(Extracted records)
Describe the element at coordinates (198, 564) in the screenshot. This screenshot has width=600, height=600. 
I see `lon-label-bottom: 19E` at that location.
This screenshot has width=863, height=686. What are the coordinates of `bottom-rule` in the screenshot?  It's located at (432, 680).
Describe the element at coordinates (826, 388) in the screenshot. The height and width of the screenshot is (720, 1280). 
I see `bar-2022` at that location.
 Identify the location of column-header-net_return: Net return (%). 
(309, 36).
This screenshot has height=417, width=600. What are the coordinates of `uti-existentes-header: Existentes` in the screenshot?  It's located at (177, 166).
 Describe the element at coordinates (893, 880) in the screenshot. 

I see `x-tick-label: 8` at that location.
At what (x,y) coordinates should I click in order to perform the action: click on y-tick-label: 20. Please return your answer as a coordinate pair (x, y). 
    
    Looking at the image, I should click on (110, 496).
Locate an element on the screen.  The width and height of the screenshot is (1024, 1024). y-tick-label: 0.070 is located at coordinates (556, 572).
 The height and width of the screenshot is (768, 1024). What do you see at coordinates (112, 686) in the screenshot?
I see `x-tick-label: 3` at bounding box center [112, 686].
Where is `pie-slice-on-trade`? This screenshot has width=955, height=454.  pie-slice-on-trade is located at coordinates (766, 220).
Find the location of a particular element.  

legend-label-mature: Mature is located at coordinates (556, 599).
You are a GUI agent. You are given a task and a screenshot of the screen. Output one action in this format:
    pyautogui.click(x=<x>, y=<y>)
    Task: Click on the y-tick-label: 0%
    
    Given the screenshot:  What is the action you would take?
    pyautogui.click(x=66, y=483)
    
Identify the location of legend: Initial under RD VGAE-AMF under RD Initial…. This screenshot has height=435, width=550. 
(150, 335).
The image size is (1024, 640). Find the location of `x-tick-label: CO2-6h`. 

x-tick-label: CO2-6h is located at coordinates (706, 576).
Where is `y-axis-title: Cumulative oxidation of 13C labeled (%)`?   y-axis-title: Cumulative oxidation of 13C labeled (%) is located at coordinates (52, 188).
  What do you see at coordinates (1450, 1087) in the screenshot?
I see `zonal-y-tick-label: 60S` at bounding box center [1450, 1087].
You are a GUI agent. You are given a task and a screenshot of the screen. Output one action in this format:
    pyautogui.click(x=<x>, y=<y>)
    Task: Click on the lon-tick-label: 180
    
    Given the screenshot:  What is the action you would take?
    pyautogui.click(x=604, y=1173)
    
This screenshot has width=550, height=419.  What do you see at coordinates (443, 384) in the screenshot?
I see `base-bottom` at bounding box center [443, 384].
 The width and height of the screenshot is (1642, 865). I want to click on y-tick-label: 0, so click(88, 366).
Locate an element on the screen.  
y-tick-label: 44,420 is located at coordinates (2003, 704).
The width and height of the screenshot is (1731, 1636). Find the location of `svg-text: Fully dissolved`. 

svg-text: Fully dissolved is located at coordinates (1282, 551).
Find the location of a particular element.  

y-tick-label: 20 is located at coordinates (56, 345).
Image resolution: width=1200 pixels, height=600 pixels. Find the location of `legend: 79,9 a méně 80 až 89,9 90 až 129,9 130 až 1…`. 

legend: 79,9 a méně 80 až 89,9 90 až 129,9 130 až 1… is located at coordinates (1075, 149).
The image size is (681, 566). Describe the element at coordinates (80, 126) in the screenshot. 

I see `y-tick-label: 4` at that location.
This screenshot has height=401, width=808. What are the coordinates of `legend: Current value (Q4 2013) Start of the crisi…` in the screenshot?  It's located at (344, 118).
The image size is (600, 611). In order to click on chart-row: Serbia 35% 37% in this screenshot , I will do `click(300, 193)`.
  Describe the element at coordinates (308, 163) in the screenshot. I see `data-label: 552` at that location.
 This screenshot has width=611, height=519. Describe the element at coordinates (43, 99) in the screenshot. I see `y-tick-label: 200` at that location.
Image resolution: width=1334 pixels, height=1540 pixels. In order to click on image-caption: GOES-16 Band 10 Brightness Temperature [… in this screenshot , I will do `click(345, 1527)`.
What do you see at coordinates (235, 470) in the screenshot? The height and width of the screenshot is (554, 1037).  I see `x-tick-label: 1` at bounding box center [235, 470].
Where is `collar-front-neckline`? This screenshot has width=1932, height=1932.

Task prompt ▸ Turn the entries into a JSON list of strings, one string per line with blank lines left out. Begin at the line that contains "The image size is (600, 611)." and stop after the line that contains "Describe the element at coordinates (308, 163)".

Answer to this problem ▸
[
  "The image size is (600, 611). In order to click on chart-row: Serbia 35% 37% in this screenshot , I will do `click(300, 193)`.",
  "  Describe the element at coordinates (308, 163) in the screenshot. I see `data-label: 552` at that location."
]